** start of EXTRACT TO READ **

[firedrake] Solve a Variational problem in a part of the domain

Fri Aug 14 15:07:03 BST 2015

Hi Anna,
  Ah, I see. So you "snap" the Heaviside function to the nearest gridpoint.

all the best
--cjc

On 14 August 2015 at 11:55, Anna Kalogirou <a.kalogirou at leeds.ac.uk> wrote:

> Hi,
>
> I was planning to define the heavyside function as a DG0 function.
>
> Any ideas about solving equation (1b), which contains a time-update for
> both a function and a scalar?
>
> Thanks,
> Anna.
>
>
>
> On 13/08/15 18:35, Colin Cotter wrote:
>
> Hi Anna,
>   It *was* interesting!
>
> How do you intend to compute the integrals against the Heaviside function?
> The Heaviside function is non-polynomial so can't be computed exactly by
> quadrature.
>
> You are right that our standard setup can't cope with this situation
> currently. What we really need are function spaces that are defined to be
> constant in an entire column. We should try to sketch out with David and
> Lawrence what might be required in the infrastructure to support this. I
> can see it being useful for many other free surface type problems as well.
>
> all the best
> --Colin
>
> On 13 August 2015 at 15:36, Anna Kalogirou <a.kalogirou at leeds.ac.uk>
> wrote:
>
>> Hi Colin,
>>
>> I attached a two-page document, where the system of equations I was
>> talking about in the previous email is (1a)-(1e). I am puzzled with
>> equation (1b) really. I can also eliminate (1b) & (1d) and solve for the
>> remaining (1a), (1c) & (1f), but in this case I still don't know how to
>> deal with (1f) since there is an integral into the integral, which contains
>> the unknown function lambda^{n+1/2}.
>>
>> Thanks, Anna.
>>
>>
>> On 13/08/15 13:47, Colin Cotter wrote:
>>
>> Hi Anna,
>>    Sounds interesting. Please could you provide a bit more detail?
>>
>> all the best
>> --Colin
>>
>> On 13 August 2015 at 12:09, Anna Kalogirou <a.kalogirou at leeds.ac.uk>
>> wrote:
>>
>>> Dear all,
>>>
>>> I have a system of equations to solve, which involves three space
>>> dependent functions phi, eta, lambda and two constants/scalars Z, W.
>>> These need to be solved simultaneously because all the equations involve
>>> at least 2 unknowns.
>>>
>>> How do I solve that, considering that one of the scalar equations
>>> includes a spacial integral of one of the (still unknown) functions? Is
>>> it best to define the scalars as Constants?
>>>
>>> This problem goes away when I write down the system in a standard FEM
>>> formulation, introducing the mass matrix etc. In this case, it is clear
>>> that I could solve for that function and then consecutively solve each
>>> of the remaining 4 equations. It is not that obvious how I can do that
>>> using Firedrake, that is why I thought I would have to solve
>>> simultaneously, but then I have the problem described above.

** end of EXTRACT TO READ **

- DIRECTIVE 1 -
Which unknowns does the Firedrake thread say must be solved for simultaneously? List every one.
- DIRECTIVE 2 -
Extend the Firedrake thread by writing what comes next after its final sentence.

** start of RECORDED DATA **

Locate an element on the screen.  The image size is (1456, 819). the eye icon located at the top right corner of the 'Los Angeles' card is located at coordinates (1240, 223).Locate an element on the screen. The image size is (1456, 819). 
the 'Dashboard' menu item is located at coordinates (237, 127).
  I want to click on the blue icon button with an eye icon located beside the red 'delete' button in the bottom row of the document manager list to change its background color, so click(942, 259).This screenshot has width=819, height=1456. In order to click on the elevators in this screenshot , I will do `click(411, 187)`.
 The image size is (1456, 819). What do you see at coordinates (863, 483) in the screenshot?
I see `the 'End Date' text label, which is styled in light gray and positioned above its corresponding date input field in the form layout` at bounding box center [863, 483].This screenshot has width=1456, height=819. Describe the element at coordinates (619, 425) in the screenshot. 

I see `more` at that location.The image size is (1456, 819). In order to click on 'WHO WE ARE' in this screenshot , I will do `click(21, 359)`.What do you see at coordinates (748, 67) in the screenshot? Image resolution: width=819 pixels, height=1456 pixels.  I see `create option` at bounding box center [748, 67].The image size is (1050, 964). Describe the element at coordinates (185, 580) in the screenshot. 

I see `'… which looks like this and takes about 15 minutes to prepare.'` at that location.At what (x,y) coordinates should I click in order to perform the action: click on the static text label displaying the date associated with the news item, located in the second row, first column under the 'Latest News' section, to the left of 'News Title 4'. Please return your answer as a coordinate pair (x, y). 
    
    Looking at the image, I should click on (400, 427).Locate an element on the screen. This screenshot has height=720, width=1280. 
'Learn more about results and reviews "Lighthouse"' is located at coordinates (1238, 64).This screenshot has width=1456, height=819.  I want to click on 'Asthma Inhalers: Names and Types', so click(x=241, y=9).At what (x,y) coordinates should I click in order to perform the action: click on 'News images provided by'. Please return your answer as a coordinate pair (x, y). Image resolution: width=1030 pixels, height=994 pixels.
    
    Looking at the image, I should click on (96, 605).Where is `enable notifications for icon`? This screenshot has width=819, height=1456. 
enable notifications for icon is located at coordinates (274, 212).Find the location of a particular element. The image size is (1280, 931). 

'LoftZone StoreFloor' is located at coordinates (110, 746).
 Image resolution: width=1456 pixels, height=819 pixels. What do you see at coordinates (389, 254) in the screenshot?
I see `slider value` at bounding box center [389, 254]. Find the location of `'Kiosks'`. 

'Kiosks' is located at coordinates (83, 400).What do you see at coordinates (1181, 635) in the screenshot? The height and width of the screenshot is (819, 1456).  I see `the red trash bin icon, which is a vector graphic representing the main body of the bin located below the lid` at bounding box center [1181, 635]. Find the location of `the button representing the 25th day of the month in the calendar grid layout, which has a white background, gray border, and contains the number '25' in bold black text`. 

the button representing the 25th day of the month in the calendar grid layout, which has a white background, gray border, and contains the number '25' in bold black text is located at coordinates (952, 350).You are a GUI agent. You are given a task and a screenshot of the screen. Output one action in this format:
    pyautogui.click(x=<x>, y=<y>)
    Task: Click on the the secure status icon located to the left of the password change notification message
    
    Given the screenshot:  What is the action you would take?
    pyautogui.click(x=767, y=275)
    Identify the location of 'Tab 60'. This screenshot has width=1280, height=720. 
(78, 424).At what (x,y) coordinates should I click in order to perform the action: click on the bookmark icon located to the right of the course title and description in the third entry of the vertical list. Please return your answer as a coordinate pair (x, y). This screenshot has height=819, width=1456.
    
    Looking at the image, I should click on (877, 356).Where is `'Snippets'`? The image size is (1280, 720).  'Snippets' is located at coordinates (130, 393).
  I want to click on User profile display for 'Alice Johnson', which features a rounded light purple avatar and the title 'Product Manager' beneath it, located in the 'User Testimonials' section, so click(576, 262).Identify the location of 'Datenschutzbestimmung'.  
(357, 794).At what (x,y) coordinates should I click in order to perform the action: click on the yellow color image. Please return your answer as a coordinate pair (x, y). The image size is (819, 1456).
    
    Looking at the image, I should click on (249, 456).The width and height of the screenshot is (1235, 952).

** end of RECORDED DATA **

- EXPECTED OUTPUT 1 -
phi, eta, lambda, Z, W

- EXPECTED OUTPUT 2 -
>>>
>>> Regards,
>>>
>>> Anna.
>>>
>>>
>>> On 06/08/15 11:04, Lawrence Mitchell wrote:
>>> > -----BEGIN PGP SIGNED MESSAGE-----
>>> > Hash: SHA1
>>> >
>>> > Hi Anna,
>>> >
>>> > On 06/08/15 10:37, Anna Kalogirou wrote:
>>> >> Dear all,
>>> >>
>>> >> I have a rather simple question but I would like to get some
>>> >> feedback from someone in the Firedrake team.
>>> >>
>>> >> I am now working on the problem which includes solving a
>>> >> variational problem in a part of the domain only (a water wave
>>> >> problem which includes a floating body).
>>> >>
>>> >> I can think of a couple of possible solutions on how to solve this:
>>> >>   1. Define two domains and solve the problem separately in each
>>> >> domain. However, I will have to deal with nonzero boundary
>>> >> conditions on the common boundary.
>>> >>
>>> >> 2. I prefer solving the problem in the whole domain, since most of
>>> >> the equations/functions are valid everywhere. Then I can define a
>>> >> Heavyside step function which will be 0 in one part and 1 in the
>>> >> part of the domain I am interested in (under the floating body). I
>>> >> will essentially write down a variational problem valid everywhere,
>>> >> but will actually be zero in a part of the domain.
>>> >>
>>> >> Is the 2nd step a good approach? The question essentially is how
>>> >> to split a mass matrix M_kl which is defined everywhere, and solve
>>> >> and integral form in a part of the domain only.
>>> > I think step two is a fine approach.  However, note the following
>>> > issues at present.  The way you would have to do this currently is as
>>> > follows:
>>> >
>>> > Define a DG0 field to hold your indicator function
>>> >
>>> > indicator = Function(DG0)
>>> >
>>> > # Set it to 1 in the appropriate part of the domain
>>> > indicator.interpolate(...)
>>> >
>>> > # Now use this extra field everywhere when defining your variational
>>> > # problem.
>>> >
>>> > However, all your integrals are still over the whole domain, you just
>>> > pick up lots of zeros.
>>> >
>>> > Steadily climbing our todo list (and at an increasing pace, I feel),
>>> > is the ability to define proper sub domains in a mesh, and then be
>>> > able to perform integrals over them.  Until that time, I think
>>> > approach 2 is somewhat easier to do than approach 1.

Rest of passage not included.